What you are asked to do
Reproduce every one of the rows below verbatim, without changing anything.
-- Start of Record list --
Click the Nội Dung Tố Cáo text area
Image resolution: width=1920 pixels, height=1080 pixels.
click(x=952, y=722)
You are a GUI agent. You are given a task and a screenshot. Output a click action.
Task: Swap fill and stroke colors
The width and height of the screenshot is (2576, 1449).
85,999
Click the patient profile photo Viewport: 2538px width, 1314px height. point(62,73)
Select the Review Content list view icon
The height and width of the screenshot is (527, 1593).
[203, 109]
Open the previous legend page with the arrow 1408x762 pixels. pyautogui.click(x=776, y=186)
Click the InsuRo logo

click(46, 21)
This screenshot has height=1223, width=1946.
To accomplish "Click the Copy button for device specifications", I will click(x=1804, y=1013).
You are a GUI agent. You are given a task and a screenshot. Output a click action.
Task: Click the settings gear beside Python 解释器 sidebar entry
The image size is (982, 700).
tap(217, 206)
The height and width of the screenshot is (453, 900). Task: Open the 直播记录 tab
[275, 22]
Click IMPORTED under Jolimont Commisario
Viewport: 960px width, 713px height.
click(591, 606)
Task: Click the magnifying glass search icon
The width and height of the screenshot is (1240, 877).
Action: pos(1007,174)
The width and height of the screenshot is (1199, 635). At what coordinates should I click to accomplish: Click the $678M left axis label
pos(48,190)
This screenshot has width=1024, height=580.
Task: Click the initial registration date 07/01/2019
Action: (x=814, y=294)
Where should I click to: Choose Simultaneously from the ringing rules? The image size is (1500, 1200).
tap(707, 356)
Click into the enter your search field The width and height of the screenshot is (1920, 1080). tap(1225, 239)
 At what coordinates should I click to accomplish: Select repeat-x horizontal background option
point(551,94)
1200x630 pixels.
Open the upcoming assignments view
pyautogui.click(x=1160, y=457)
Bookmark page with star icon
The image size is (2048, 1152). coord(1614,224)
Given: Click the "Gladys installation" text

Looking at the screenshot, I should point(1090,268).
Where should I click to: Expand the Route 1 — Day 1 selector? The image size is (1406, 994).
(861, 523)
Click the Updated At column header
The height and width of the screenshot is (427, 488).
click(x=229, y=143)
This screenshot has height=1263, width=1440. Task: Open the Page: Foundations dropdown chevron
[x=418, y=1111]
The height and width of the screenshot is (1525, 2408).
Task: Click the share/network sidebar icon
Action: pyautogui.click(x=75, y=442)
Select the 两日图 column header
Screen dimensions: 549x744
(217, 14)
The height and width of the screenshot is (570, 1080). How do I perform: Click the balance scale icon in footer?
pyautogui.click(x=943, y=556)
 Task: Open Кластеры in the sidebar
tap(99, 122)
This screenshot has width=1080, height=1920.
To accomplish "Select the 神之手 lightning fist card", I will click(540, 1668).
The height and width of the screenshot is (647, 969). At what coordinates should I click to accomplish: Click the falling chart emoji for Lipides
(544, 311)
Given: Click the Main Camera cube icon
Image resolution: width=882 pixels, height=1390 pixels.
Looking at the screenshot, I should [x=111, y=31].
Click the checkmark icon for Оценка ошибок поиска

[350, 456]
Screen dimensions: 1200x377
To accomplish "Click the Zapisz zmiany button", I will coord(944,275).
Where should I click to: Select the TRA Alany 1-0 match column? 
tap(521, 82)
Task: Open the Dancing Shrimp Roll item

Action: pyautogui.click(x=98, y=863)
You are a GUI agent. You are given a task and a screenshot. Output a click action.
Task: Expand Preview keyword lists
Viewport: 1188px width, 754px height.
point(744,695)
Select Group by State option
-- End of Record list --
Output below
Click the Nội Dung Tố Cáo text area
Image resolution: width=1920 pixels, height=1080 pixels.
click(x=952, y=722)
You are a GUI agent. You are given a task and a screenshot. Output a click action.
Task: Swap fill and stroke colors
The width and height of the screenshot is (2576, 1449).
85,999
Click the patient profile photo Viewport: 2538px width, 1314px height. point(62,73)
Select the Review Content list view icon
The height and width of the screenshot is (527, 1593).
[203, 109]
Open the previous legend page with the arrow 1408x762 pixels. pyautogui.click(x=776, y=186)
Click the InsuRo logo

click(46, 21)
This screenshot has height=1223, width=1946.
To accomplish "Click the Copy button for device specifications", I will click(x=1804, y=1013).
You are a GUI agent. You are given a task and a screenshot. Output a click action.
Task: Click the settings gear beside Python 解释器 sidebar entry
The image size is (982, 700).
tap(217, 206)
The height and width of the screenshot is (453, 900). Task: Open the 直播记录 tab
[275, 22]
Click IMPORTED under Jolimont Commisario
Viewport: 960px width, 713px height.
click(591, 606)
Task: Click the magnifying glass search icon
The width and height of the screenshot is (1240, 877).
Action: pos(1007,174)
The width and height of the screenshot is (1199, 635). At what coordinates should I click to accomplish: Click the $678M left axis label
pos(48,190)
This screenshot has width=1024, height=580.
Task: Click the initial registration date 07/01/2019
Action: (x=814, y=294)
Where should I click to: Choose Simultaneously from the ringing rules? The image size is (1500, 1200).
tap(707, 356)
Click into the enter your search field The width and height of the screenshot is (1920, 1080). tap(1225, 239)
 At what coordinates should I click to accomplish: Select repeat-x horizontal background option
point(551,94)
1200x630 pixels.
Open the upcoming assignments view
pyautogui.click(x=1160, y=457)
Bookmark page with star icon
The image size is (2048, 1152). coord(1614,224)
Given: Click the "Gladys installation" text

Looking at the screenshot, I should point(1090,268).
Where should I click to: Expand the Route 1 — Day 1 selector? The image size is (1406, 994).
(861, 523)
Click the Updated At column header
The height and width of the screenshot is (427, 488).
click(x=229, y=143)
This screenshot has height=1263, width=1440. Task: Open the Page: Foundations dropdown chevron
[x=418, y=1111]
The height and width of the screenshot is (1525, 2408).
Task: Click the share/network sidebar icon
Action: pyautogui.click(x=75, y=442)
Select the 两日图 column header
Screen dimensions: 549x744
(217, 14)
The height and width of the screenshot is (570, 1080). How do I perform: Click the balance scale icon in footer?
pyautogui.click(x=943, y=556)
 Task: Open Кластеры in the sidebar
tap(99, 122)
This screenshot has width=1080, height=1920.
To accomplish "Select the 神之手 lightning fist card", I will click(540, 1668).
The height and width of the screenshot is (647, 969). At what coordinates should I click to accomplish: Click the falling chart emoji for Lipides
(544, 311)
Given: Click the Main Camera cube icon
Image resolution: width=882 pixels, height=1390 pixels.
Looking at the screenshot, I should [x=111, y=31].
Click the checkmark icon for Оценка ошибок поиска

[350, 456]
Screen dimensions: 1200x377
To accomplish "Click the Zapisz zmiany button", I will coord(944,275).
Where should I click to: Select the TRA Alany 1-0 match column? 
tap(521, 82)
Task: Open the Dancing Shrimp Roll item

Action: pyautogui.click(x=98, y=863)
You are a GUI agent. You are given a task and a screenshot. Output a click action.
Task: Expand Preview keyword lists
Viewport: 1188px width, 754px height.
point(744,695)
Select Group by State option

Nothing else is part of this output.